I eventually moved on to an appreciation of many other practitioners of what some may call “chick music” but I just call great music: Jewel, Ani DiFranco, Indigo Girls, Annie Lennox, Tracy Chapman, Sarah McLachlan, Joan Osborne, Over The Rhine’s Karin Bergquist, Sam (formerly Leslie) Phillips, Julie Miller, Cat Power, Cowboy Junkies, Imogen Heap, Dar Williams, Lucinda Williams, Patty Griffin, The Dixie Chicks, Alison Krauss, Mary Chapin Carpenter, Shaun Colvin, Norah Jones, British folkie Kate Rusby and some of the female neo-soul artists (especially Alicia Keys, who makes me swoon even before she starts singing and playing piano, and then when she displays that immense talent, I just wanna die!). My wife allows me these musical crushes, the same way I allow her to dabble in the stock market: we all need our strange fascinations.
But let’s get back to the present, and the Live from Abbey Road program (currently in its second season). Whether male or female, the artists they’re lining up for this season seem to dovetail nicely with my personal tastes. On upcoming episodes I see Ben Harper, Alannis Morisette, Gnarls Barkley, KT Tunstall, Colbie Caillat, David Gray, plus the aforementioned Joan Armatrading (a minor shock, but then again, huge talents never die, they just appear later as guests, producers, or influential “thank yous” on current artists’ records).
The episode that I started with had a decent, slightly throwbackish (but new) British band named Hard-Fi sandwiched (LUCKY BASTARDS!) between two of the loveliest and most talented chicks to ever walk the planet: Sheryl Crow and Mrs. Elvis Costello (aka Diana Krall). The combination of the historic setting, and the seriousness with which the bands and producers take the music itself, is extremely intoxicating, possibly even historic in significance.

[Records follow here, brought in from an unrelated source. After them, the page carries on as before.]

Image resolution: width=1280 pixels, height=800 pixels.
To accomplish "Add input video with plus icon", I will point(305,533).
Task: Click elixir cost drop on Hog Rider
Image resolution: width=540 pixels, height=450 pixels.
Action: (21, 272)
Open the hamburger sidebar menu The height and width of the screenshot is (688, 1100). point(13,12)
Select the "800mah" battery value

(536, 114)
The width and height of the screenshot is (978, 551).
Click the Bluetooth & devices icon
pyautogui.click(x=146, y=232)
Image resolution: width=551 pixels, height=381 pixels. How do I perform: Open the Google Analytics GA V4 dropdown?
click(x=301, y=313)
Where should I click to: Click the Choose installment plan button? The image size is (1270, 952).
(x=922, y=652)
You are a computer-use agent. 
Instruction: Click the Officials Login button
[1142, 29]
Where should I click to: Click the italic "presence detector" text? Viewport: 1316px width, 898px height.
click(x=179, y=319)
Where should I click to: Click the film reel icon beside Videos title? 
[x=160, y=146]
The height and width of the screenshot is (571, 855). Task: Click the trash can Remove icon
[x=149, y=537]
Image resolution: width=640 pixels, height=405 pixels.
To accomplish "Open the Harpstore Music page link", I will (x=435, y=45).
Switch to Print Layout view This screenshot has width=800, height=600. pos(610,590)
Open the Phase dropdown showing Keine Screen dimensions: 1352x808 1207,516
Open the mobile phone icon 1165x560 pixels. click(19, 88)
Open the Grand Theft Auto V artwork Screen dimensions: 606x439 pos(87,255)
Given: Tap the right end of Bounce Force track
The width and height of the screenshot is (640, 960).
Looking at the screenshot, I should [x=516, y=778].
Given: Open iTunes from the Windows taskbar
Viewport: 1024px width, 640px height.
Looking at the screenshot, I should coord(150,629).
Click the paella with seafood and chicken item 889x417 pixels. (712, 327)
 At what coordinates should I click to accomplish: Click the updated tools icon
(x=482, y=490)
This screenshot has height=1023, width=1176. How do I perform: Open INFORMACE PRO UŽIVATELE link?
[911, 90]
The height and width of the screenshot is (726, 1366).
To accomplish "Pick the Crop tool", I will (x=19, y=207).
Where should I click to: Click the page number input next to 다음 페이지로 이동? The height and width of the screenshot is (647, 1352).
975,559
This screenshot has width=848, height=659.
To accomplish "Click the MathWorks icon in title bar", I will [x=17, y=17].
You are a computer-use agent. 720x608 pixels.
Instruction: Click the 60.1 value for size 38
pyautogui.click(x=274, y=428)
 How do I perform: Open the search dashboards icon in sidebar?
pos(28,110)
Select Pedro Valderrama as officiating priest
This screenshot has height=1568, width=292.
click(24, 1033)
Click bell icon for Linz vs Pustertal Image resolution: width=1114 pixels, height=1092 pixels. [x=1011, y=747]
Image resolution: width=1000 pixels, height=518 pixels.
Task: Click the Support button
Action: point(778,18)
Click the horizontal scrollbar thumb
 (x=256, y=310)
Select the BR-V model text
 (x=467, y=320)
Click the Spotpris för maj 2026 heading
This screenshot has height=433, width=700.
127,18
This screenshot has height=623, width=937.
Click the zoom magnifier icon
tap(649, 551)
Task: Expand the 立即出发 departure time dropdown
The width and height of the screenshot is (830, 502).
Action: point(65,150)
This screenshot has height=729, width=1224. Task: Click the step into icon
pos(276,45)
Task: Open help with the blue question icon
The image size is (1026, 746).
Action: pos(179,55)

And the maturity of Crow and Krall at this stage of their careers, as writers and just as humans, is enough to give me hope that all is not lost in the overall dumbing-down of American tastes.
Outside of public television shows like Austin City Limits and the defunct Sessions at West 54th (and the similarly defunct Storytellers on VH1), it’s rare to see such top quality musical performances on television, and such candid moments between songs, in which the personality of the artist comes through as much as any interview can reveal them. I can only watch Abbey via Comcast’s On Demand feature –I don’t subscribe to Sundance Channel… wish I did, but I’m too cheap to make the commitment. But I’m even looking into taping and then digitizing the songs for future play on my mp3 player. They’d be worth the effort. Any future Sundance release via CD or download will have better audio quality, but those might also just pick and choose highlights for a “various artists” compilation, thus potentially missing the true gems.
So go on out and hear what you’ve been missing, friends. There’s a world of great music and great women out there that beat the pants off of bad “celebreality” tv or fluffy “beach books”, moving performances that get stuck in your craw and won’t let you go.